Daredevils, Royal Challengers in virtual knockout game

Perhaps the first time ever six of the eight teams are still in with a chance to make the playoffs. Sunday’s game between the two sides, in that sense, may well be a knockout game for both teams that are tied on points (14) but with RCB ahead on net run rate.

Published : May 21, 2016 17:51 IST

The chink in RCB’s armour has been the ordinary form of the rest of its players barring Kohli, De Villiers and Shane Watson and Delhi would be looking to exploit that weakness.

Few hours before its match against Delhi Daredevils here on Friday, two foreign players from Sunrisers Hyderabad walked into a mall for a bite. Surrounded by a posse of policemen, the two were mobbed by the crowd even though most of those present had no clue to their identity.

Given this level of fascination with cricketers, it is easy to imagine the kind of frenzy Virat Kohli or AB de Villiers inspired among the public when they landed up in the city for theirs and the league stage’s final match to be played here against Delhi Daredevils on Sunday.

For a city starved of big-ticket international cricket, the occasional IPL games are a time to celebrate. And with Delhi performing better than any time in the last few seasons, the host has given its supporters reasons to cheer.

Perhaps the first time ever six of the eight teams are still in with a chance to make the playoffs. Sunday’s game between the two sides, in that sense, may well be a knockout game for both teams that are tied on points (14) but with RCB ahead on net run rate.

That NRR is thanks mainly to the run machine that RCB has become in the last few games, powered by the superhuman heroics of Kohli and, to an extent, De Villiers. The world in general and cricket in particular is in awe of Kohli, who has now hit four IPL centuries so far this season — one of them coming in a rain-curtailed 15-over game.

The RCB captain has been demolishing teams, reputations and spirits with a panache that only makes him more dangerous. The team has won four of its last five games to jump from strugglers in the bottom half and join the lead pack.

The chink in RCB’s armour has been the ordinary form of the rest of its players barring Kohli, De Villiers and Shane Watson. Delhi would be predictably wary of RCB batting but it would also be hoping its own batters come good the way they did in the previous game between the two sides that Delhi won by seven wickets.

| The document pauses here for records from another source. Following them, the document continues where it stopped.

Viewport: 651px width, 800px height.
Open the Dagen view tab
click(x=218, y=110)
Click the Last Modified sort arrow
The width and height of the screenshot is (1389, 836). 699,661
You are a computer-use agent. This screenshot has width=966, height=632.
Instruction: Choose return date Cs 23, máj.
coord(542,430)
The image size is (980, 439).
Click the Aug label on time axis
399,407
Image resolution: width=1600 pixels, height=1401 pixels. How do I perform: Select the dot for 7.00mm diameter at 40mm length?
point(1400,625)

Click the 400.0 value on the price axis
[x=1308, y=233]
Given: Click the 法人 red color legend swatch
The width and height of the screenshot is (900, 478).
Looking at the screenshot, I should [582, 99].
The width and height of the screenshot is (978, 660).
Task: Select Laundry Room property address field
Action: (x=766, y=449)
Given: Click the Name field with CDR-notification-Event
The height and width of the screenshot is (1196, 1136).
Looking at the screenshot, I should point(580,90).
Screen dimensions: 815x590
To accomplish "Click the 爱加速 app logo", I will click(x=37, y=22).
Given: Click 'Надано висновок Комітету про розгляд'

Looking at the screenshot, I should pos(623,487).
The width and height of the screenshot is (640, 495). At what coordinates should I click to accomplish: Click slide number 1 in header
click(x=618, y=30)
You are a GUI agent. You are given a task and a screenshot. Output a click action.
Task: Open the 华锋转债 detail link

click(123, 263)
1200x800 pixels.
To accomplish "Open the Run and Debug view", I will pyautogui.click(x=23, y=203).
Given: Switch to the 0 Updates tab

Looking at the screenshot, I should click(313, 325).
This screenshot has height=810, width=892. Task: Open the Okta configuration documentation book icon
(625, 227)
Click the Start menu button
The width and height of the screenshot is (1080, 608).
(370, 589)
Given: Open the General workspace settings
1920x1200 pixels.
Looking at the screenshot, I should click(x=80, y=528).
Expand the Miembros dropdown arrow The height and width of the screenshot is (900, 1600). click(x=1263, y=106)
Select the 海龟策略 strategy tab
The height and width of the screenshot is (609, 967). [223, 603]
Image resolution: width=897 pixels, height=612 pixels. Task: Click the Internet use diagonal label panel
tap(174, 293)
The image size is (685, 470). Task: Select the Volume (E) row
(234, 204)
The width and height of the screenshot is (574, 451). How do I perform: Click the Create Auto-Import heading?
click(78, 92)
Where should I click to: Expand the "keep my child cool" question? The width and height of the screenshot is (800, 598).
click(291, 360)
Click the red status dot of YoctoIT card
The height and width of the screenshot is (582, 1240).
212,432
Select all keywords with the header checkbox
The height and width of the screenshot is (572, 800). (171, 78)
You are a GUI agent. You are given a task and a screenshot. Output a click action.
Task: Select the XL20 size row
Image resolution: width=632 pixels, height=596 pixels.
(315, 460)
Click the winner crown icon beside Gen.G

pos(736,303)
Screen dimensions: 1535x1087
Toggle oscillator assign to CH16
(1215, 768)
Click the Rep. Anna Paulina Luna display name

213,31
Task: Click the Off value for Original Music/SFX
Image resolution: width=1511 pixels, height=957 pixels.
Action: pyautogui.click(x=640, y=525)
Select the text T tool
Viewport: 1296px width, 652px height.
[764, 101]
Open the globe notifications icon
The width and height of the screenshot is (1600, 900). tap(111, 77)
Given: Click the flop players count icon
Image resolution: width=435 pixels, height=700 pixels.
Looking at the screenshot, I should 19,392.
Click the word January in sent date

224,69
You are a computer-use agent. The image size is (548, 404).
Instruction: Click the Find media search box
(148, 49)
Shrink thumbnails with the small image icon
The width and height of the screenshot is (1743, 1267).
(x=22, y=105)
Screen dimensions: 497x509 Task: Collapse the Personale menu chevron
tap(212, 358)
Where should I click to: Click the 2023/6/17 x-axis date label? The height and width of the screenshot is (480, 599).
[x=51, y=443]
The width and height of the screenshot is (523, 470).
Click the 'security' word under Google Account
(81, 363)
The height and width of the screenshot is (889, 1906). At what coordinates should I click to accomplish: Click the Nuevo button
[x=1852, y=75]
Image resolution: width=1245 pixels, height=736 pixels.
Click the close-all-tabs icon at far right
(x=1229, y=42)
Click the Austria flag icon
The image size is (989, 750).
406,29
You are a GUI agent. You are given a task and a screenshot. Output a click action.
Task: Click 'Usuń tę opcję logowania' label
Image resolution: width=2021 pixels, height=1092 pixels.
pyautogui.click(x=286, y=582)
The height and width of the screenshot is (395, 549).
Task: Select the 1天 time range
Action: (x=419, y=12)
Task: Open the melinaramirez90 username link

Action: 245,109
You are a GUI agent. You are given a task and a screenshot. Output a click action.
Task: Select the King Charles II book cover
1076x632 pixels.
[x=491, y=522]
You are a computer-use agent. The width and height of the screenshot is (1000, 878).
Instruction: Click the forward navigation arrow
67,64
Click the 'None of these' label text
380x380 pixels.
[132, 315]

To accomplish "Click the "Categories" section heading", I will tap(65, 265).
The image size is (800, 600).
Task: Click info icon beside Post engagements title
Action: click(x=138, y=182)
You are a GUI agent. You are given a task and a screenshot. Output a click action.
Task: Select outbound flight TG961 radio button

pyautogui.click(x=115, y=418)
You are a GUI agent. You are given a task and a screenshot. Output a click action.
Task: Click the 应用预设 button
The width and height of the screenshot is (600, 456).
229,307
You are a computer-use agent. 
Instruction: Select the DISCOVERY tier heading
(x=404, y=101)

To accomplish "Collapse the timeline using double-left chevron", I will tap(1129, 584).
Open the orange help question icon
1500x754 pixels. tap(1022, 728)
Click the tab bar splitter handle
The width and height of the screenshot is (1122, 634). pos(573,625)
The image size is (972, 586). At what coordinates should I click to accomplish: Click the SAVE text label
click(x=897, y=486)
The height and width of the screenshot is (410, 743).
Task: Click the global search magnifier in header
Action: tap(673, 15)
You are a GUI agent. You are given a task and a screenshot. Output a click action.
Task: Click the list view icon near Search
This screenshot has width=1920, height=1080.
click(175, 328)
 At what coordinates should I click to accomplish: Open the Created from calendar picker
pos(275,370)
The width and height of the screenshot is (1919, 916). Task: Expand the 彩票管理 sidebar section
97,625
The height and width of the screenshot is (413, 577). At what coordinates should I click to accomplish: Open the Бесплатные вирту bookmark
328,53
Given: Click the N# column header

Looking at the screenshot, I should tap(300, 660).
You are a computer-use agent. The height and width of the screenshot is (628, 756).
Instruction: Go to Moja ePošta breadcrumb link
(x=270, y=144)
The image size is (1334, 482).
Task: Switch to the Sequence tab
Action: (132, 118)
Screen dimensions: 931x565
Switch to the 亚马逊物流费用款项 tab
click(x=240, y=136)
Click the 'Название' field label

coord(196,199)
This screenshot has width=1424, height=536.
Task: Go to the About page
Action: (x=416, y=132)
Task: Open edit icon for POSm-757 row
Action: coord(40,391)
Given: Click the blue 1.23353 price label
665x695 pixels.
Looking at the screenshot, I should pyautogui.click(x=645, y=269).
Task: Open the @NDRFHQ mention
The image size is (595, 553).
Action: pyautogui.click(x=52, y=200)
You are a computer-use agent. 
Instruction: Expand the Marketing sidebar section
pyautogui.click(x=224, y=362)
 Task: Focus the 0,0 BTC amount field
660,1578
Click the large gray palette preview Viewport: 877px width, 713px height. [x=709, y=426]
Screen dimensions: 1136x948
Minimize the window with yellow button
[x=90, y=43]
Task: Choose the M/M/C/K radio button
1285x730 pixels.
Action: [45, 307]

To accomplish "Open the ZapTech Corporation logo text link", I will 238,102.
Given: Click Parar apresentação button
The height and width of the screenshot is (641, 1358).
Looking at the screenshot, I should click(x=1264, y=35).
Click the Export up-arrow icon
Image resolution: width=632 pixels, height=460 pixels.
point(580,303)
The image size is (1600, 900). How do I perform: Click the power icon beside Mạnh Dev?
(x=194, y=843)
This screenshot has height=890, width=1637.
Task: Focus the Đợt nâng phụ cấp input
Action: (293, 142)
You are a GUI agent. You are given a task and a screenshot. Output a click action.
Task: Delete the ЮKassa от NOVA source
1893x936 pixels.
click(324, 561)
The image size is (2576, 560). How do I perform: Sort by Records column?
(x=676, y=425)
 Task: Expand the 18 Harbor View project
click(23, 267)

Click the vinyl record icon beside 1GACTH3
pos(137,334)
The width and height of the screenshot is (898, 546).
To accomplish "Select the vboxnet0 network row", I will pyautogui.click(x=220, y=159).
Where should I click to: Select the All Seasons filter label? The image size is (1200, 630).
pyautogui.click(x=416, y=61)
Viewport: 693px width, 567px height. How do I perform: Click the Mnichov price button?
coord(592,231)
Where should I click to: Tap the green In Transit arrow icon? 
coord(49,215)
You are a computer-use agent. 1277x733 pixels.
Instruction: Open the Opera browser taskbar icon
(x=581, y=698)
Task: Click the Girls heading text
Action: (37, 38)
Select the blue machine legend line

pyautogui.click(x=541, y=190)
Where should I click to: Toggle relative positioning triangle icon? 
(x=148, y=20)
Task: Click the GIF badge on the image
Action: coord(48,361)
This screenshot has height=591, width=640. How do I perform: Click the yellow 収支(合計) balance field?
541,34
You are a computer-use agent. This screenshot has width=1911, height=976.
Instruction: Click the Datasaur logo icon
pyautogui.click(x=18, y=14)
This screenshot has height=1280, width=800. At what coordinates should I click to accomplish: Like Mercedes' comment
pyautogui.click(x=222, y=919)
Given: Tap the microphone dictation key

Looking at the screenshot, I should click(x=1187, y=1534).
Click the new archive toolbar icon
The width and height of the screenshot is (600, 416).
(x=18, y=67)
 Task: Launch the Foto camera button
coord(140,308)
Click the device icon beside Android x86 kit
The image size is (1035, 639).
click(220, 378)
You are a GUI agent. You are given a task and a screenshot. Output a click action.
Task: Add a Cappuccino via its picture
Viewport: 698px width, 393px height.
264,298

By their own volition, that was the team’s best batting performance in the competition so far with Quinton de Kock getting a century and Karun Nair his first of seven fifties.

Nair is one of only three players — Amit Mishra and Sanju Samson being the other two — to have played all of Daredevils’ thirteen matches, which becomes important in the context of the 33 changes made to its playing XI under its mercurial selection policy.

It is the bowling that would be concern for both sides and Delhi would want to improve on its performance from the previous game where its bowlers could not restrict the runs despite regular wickets. Going by the way Kohli & Co. have been doing recently, it would be a tall order for the host. But if anyone could do it, Delhi could.